As the album goes on, this live-sounding arrangement transitions through more nuanced textures and feels: “Malgeniosa” features melodic conversations between piano and guitar in a very son montuno mood but inside a cumbia rhythmic framework, while “Los Nervios Que Te Di” The aptly-titled “Alturas” (Heights) shifts the metropolitan procession to an aurally Andean environment, drawing on the flute-heavy folkloric repertoire of the area. Accordion is sparsely but effectively implemented on this record (credit absent), specifically on the ranchera/polka-esque “Se Nota En El Ambiente Que Tenemos Que Partir” and the lushly yearning “Playas Marinas.”

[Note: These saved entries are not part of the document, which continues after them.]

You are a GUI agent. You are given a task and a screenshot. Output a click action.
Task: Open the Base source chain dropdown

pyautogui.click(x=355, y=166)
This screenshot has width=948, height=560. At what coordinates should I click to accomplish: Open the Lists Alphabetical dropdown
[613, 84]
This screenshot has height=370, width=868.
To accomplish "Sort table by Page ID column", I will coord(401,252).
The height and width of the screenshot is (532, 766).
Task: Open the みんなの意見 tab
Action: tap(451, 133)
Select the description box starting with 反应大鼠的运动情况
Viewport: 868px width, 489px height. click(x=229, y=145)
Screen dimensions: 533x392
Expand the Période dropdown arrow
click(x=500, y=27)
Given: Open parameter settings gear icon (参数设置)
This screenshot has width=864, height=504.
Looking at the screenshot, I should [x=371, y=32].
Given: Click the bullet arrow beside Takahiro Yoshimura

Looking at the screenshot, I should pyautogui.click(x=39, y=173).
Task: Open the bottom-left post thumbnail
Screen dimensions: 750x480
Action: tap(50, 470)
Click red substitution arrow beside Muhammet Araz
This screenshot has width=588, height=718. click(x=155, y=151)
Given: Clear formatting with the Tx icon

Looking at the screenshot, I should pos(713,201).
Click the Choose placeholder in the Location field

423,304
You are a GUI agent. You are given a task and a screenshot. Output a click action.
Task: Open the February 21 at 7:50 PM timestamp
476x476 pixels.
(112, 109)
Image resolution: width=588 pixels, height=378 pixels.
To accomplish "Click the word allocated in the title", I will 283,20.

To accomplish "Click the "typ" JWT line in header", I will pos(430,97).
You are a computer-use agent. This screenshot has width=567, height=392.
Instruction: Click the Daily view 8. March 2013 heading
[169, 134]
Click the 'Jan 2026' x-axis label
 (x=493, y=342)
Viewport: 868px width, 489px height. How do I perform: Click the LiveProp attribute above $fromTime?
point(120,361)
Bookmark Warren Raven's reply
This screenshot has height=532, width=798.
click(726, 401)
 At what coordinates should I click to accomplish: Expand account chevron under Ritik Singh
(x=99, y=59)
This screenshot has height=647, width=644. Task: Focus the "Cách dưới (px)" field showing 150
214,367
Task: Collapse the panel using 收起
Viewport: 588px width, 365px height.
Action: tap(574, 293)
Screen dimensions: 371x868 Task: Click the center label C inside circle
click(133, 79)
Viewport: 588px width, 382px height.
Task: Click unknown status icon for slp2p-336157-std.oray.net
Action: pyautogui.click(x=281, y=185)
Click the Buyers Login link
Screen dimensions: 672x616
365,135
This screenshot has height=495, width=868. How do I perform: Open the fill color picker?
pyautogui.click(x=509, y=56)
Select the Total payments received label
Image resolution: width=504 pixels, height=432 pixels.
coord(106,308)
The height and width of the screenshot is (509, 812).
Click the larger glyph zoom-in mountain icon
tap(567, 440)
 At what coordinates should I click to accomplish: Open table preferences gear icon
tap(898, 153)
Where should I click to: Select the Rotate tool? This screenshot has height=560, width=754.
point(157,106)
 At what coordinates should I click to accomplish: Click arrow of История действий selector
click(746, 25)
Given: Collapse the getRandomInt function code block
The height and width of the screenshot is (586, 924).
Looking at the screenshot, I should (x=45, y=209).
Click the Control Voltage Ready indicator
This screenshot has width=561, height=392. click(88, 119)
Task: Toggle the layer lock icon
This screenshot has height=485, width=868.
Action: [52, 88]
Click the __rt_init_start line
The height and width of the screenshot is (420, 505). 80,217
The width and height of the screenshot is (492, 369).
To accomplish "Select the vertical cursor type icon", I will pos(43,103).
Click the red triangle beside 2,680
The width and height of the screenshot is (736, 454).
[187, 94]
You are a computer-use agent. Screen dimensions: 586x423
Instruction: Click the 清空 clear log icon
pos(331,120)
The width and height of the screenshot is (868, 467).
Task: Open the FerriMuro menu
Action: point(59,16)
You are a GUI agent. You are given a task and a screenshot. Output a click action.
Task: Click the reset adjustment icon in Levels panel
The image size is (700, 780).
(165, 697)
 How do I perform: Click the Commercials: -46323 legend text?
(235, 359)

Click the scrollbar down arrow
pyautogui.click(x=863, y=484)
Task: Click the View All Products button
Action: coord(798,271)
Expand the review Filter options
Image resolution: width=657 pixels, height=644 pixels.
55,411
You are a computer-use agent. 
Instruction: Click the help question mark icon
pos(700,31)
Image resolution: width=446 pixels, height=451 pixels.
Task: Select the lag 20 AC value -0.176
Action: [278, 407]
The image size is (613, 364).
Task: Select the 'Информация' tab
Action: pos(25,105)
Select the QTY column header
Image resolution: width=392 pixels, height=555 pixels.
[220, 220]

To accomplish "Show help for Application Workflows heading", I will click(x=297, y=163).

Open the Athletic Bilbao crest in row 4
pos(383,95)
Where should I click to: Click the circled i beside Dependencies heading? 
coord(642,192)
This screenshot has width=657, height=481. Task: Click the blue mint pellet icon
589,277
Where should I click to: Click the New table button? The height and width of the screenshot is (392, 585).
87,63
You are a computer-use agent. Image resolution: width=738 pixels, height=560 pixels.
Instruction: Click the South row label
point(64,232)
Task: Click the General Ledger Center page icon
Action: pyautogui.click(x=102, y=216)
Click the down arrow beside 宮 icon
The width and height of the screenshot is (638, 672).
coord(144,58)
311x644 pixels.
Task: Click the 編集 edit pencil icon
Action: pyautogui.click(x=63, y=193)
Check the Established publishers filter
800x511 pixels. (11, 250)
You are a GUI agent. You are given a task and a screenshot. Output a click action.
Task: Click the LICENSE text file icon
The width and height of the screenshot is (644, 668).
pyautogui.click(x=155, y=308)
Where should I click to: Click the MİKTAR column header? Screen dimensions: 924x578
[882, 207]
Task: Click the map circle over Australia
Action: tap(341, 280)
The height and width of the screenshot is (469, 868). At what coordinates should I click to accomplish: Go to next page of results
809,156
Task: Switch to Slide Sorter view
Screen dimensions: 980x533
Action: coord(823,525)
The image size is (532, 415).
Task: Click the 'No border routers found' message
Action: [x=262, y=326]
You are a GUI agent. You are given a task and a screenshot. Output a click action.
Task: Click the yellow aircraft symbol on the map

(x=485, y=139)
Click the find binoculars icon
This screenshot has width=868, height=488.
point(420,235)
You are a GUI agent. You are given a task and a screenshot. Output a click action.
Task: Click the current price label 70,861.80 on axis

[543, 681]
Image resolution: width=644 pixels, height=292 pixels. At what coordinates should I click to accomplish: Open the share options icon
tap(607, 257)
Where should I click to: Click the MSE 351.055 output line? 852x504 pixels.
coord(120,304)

Chico Trujillo's guests, though few in number, contribute their own distinct pieces to a fairly dense puzzle. The lead and harmony vocal work of Chilean rocker Alvaro Enriquez permeates “Playas Marinas,” and the subdued guitar lines of Argentine-American Kevin Johansen punctuate the rapid-fire vocals on “Los Nervios Que Te Di.” However, possibly the most memorable confluence is the meeting of Macha's rapped verses with the rollicking Farfisa organ on “Chatito.”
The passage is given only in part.